# Source document
_ _ _

I would say that I can’t believe that it’s been over a month since I last posted, but that would be a lie. I’ve been on the down-low for a long time for various reasons. It makes me wonder–what happens to all those bloggers that just disappear? I was perusing my reader the other day and saw quite a few posts from some folks that I thought had long since quit blogging, but have happily resurfaced. My first thought upon seeing those posts was, “Who is this?” Then after a reading a while, I said to myself, “Oh, yeah. I remember her now.” My point is that I hope I don’t become one of those people who other bloggers no longer recognize because I’ve been so absent from the online world.
A few days ago I had my first appointment with a new RE, one who does more testing and performs IVF. We talked a while and she confirmed what I knew: I should have been pregnant long ago. In a way, the news bothered me because I guess some small part of me was hoping that maybe I just time babymaking at the wrong interval. After all, it’s much easier to deal with the things you can control, like timing, over things you can’t, like your body. But no–eventually you do hit the right time–if you don’t have any other problems. Obviously, I have other problems.

_ _ _

# Work order 1
Can you repeat the blog post word for word, starting at "I would say" and stopping after "the online world."?
# Work order 2
Would you carry on writing the blog post about the new RE appointment, picking up after its final sentence?

# Data section
_ _ _

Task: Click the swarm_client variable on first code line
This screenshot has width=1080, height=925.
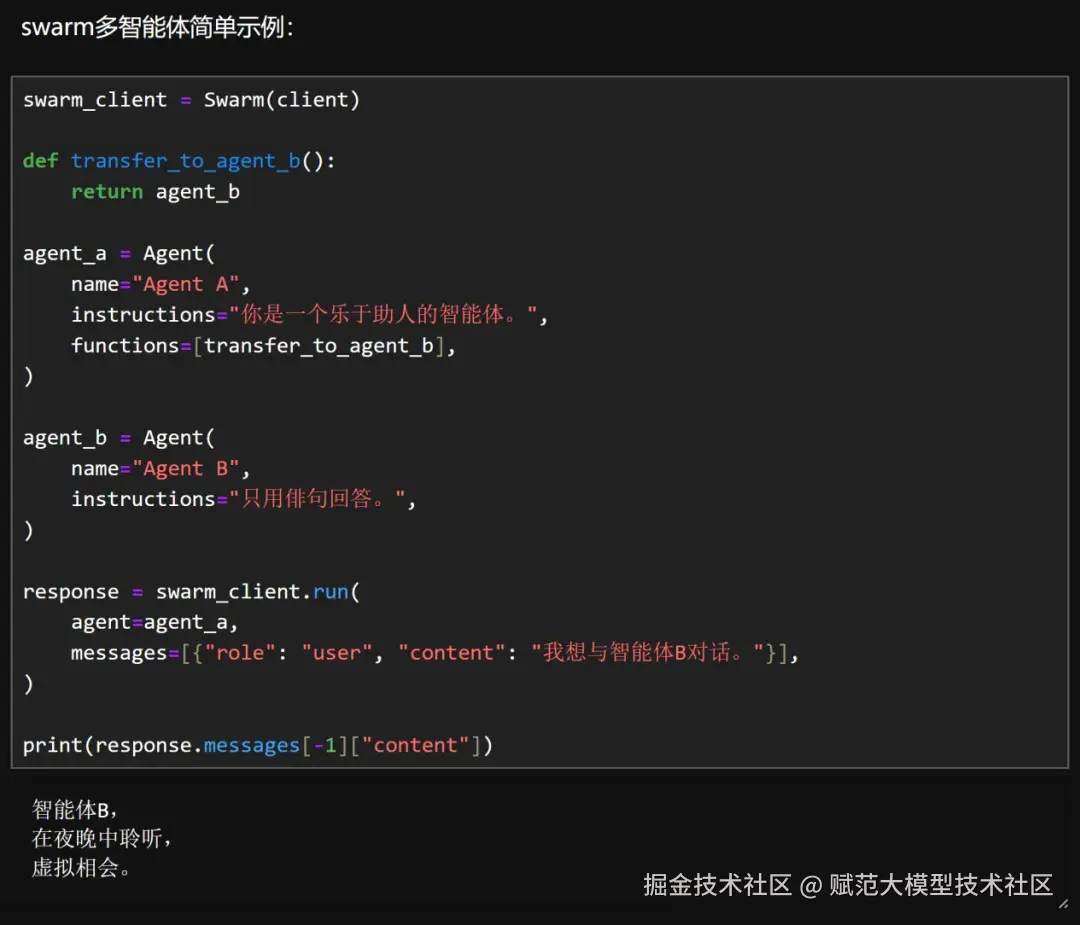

_ _ _

# Reply 1
I would say that I can’t believe that it’s been over a month since I last posted, but that would be a lie. I’ve been on the down-low for a long time for various reasons. It makes me wonder–what happens to all those bloggers that just disappear? I was perusing my reader the other day and saw quite a few posts from some folks that I thought had long since quit blogging, but have happily resurfaced. My first thought upon seeing those posts was, “Who is this?” Then after a reading a while, I said to myself, “Oh, yeah. I remember her now.” My point is that I hope I don’t become one of those people who other bloggers no longer recognize because I’ve been so absent from the online world.

# Reply 2
She did offer two possible explanations for why it hasn’t happened. 1) Implantation failure (meaning antibodies, autoimmune, or Natural Killer cells) or 2) Male Factor (sperm antibodies).
Number 1 basically means that your body rejects the pregnancy you create. It never even has a chance to implant in the uterine wall. If it never implants in the uterine wall, your body never gets the chance to produce HCG, so you don’t even see a positive pregnancy test. In other words, you never knew you were pregnant. This is actually where most miscarriages occur, though women never know they had them.
Number 2 is a more complete analysis of semen. A typical semen analysis looks at things like volume, count, motility, mobility, etc, but according to the doctor this is not a complete picture at all. A more in-depth analysis looks at possible antibodies and other things that I can’t remember.
The RE thinks that if you can offset these possible problems in the beginning, you have a better chance at a successful IVF. And that’s where I am headed.
Of course I have concerns, but the biggest is money. How will we pay for this? We have some insurance coverage, but there is still a large amount of money that needs to be paid, money we do not have. Money that needs to be paid in advance very soon if I am going to do a late summer cycle. Then there’s the stress of anticipating the actual event. You plan months in advance for IVF, and that leaves plenty of time to worry and obsess and Google every concern known to man.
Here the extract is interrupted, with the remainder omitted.